I see occasional "compiler timeout" errors in service logs and/or grafana dashboard. What’s that?

Every compilation on Cloud Native Compiler has a time limit. By default it’s 500 seconds.

If that limit is exceeded, the first thing to check is network latency between VM and Cloud Native Compiler using ping {opthub_host}. Latency should not exceed single-digit milliseconds. If the latency is higher, CNC can’t deliver its best performance. Make sure to locate VMs close enough to CNC.
You can use the "VM rountrip" widget in the Grafana dashboard to detect if this limit is exceeded.
In rare cases there are very large compilations that actually require that long. If that’s the case, compilation timeout can be changed by adding -Dcompiler.timeout={N} flag to compile-broker, where {N} is the number in seconds.

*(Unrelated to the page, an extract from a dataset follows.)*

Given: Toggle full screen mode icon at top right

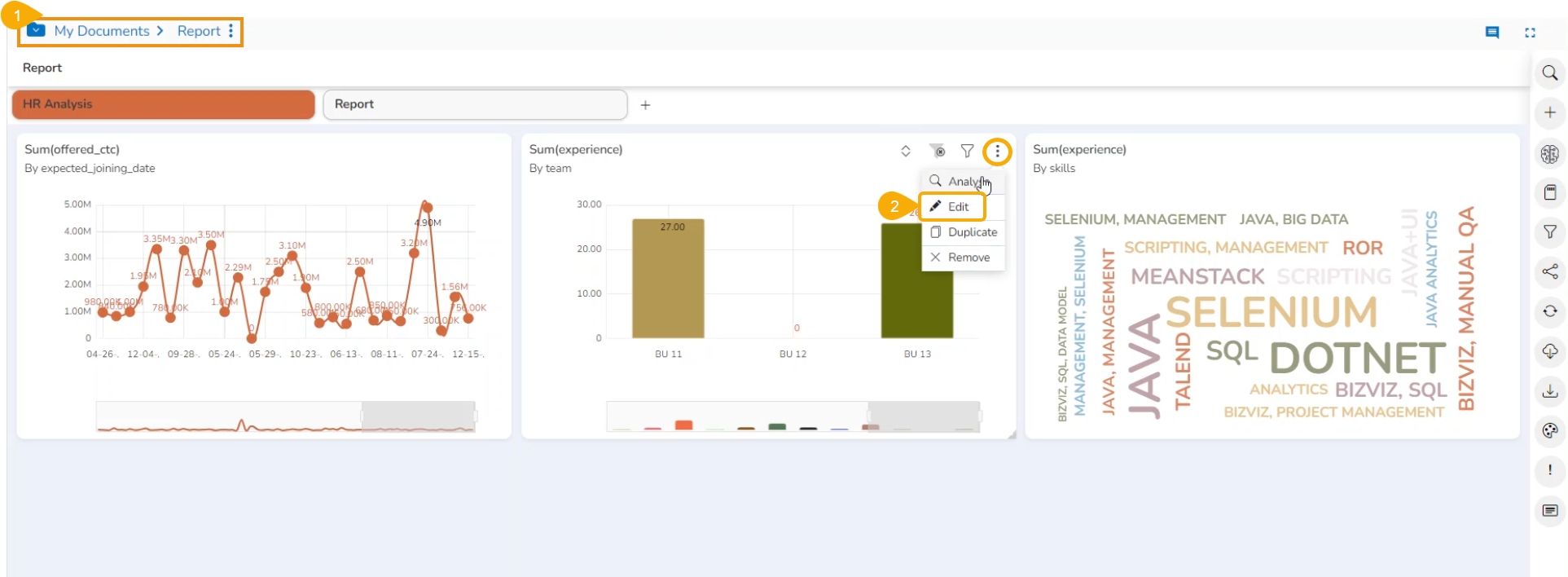Looking at the screenshot, I should [x=1530, y=33].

My application running in a Optimizer Hub-enabled VM behaves incorrectly or crashes. What can I do?

Collect all VM logs and the hs_err* file and send it to Azul for analysis.
Run the application without the -XX:OptHubHost flag to verify that the problem is specific to connecting to Optimizer Hub.

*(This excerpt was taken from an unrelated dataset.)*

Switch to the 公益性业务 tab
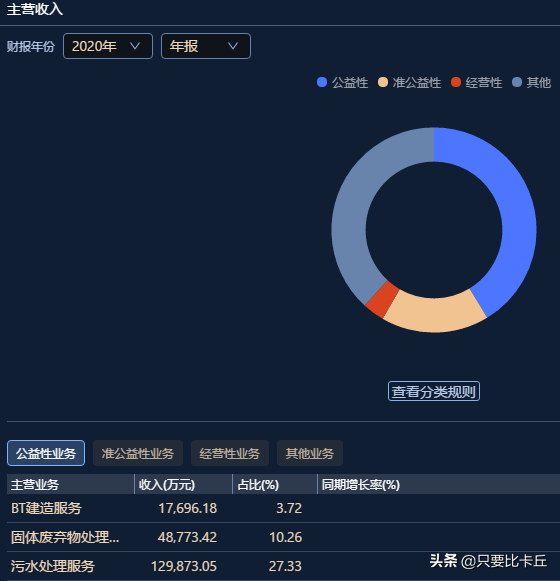560x581 pixels. pyautogui.click(x=46, y=453)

I sometimes see entries about failed compilations because of "ConnectedCompiler is not yet ready", but I see it is compiling fine. Is that ok?

This may happen when running with SSL enabled. The VM keeps an open connection to the service, but sometimes the connection can be reset or re-established. It may happen that the VM tries to send a compilation request in the very moment. With SSL, the VM and the service need to do a handshake to make sure the connection is trusted. It is very quick, but it is possible the VM hits this small window. It is harmless as the compilation is resubmitted the next moment.

Cloud Native Compiler Troubleshooting

JVM compilation log shows that top-tier compilations are started, but never finished. What can I do?

This can be caused by one of these reasons:

No compile-broker pods are running in the Optimizer Hub cluster. Make sure that at least one compile-broker is up and running.
Cloud Native Compiler has too many compilation requests enqueued due to too many VMs connected and it takes too long to provide compiled code. To confirm, check the "Compilation Queues" chart in Grafana. Increase the number of compile-broker replicas.

I see occasional "vm unreachable" in service logs and/or grafana dashboard. What’s that?

This is caused by the service’s inability to receive some information necessary for the compilation from the JVM. It usually happens when the JVM disconnects from the service for any reason, e.g. JVM termination or a network error. It’s harmless. The service just skips the compilation and proceeds to the next one.

ReadyNow Orchestrator Troubleshooting

ReadyNow profile reading timed-out with pre-main exceeding 60 seconds.

In case of a service misconfiguration with the Optimizer Hub not being deployed, and compilation.limit.per.vm setting being set to a value higher than 0, Prime may attempt to use the service for compilations to no avail. It might take some time for Prime to automatically switch to the local Falcon compiler. This can severely impact the ability of ReadyNow to pre-compile methods before the application load is started thus limiting the overall effect of ReadyNow.

Known Issues

VM crashes when there is not enough memory available on the system. The exact amount of memory needed depends on the environment and the application. If you see VM crashing, please try freeing memory (e.g. killing some memory-hungry processes) or moving to a machine with more memory.